Razansky’s lab specializes in development of new multiscale functional and molecular imaging techniques, with a major focus on noninvasive brain imaging. According to Razansky, right now most murine brain studies with optical microscopy are limited to small brain regions and rely on highly invasive procedures.
“The introduction of highly efficient [SWIR] cameras and bright quantum dots in the NIR-II spectral window enabled us to image deep brain regions noninvasively, while the spatial resolution was further improved by introducing on the localization concept,” he says.
The group’s goal in their recent research has been to image even deeper into the brain, for an even better and more comprehensive study of it. Visualizing biological processes deep in the intact living brain is crucial for understanding both its cognitive functions and neurodegenerative diseases such as Alzheimer’s and Parkinson’s. The researchers say that with their new DOLI method, they have been able to clearly visualize the microvasculature and blood circulation deep in the mouse brain entirely noninvasively for the first time. This ultimately enables a closer look at a living, functioning brain.

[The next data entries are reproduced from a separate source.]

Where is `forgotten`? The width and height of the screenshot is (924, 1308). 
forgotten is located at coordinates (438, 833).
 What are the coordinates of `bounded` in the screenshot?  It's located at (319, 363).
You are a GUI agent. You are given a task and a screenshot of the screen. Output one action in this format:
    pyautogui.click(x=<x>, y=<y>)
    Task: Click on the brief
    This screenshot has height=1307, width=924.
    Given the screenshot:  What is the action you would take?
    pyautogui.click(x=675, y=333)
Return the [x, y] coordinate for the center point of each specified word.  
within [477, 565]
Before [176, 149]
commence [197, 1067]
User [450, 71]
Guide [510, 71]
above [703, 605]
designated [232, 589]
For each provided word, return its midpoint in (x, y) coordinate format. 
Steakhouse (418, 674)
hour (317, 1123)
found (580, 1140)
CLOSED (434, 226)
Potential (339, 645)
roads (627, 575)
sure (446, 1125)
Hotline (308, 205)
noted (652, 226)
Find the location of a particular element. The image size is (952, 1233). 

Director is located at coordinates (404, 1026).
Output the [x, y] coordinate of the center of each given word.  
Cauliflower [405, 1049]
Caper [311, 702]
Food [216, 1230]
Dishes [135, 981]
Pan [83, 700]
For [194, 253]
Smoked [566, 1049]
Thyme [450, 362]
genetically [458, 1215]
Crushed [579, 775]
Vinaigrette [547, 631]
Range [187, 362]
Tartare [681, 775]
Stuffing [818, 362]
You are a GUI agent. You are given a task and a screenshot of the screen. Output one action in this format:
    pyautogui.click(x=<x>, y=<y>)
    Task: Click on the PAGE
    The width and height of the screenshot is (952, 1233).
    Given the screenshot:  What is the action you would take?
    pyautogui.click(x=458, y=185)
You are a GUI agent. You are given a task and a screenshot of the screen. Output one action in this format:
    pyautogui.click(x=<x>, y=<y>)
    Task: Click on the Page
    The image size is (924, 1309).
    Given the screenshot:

Additionally, the study has found that the DOLI technique “further enables retrieving depth information from planar fluorescence image recordings by exploiting the localized spot size.” It operates in “a resolution-depth regime previously inaccessible with optical methods, thus massively enhancing the applicability of fluorescence-based imaging techniques.”
“DOLI’s superb resolution for deep-tissue optical observations can provide functional insights into the brain,” Zhou says. “We believe with the collective efforts on more efficient [SWIR] cameras, as well as novel contrast agents exhibiting strong fluorescence responses in the NIR-II window, many unknown questions in these fields can be answered in the near future.”
1. Q. Zhou, Z. Chen, J. Robin, X.-L. Deán-Ben, and D. Razansky, Optica, 8, 6, 796–803 (2021).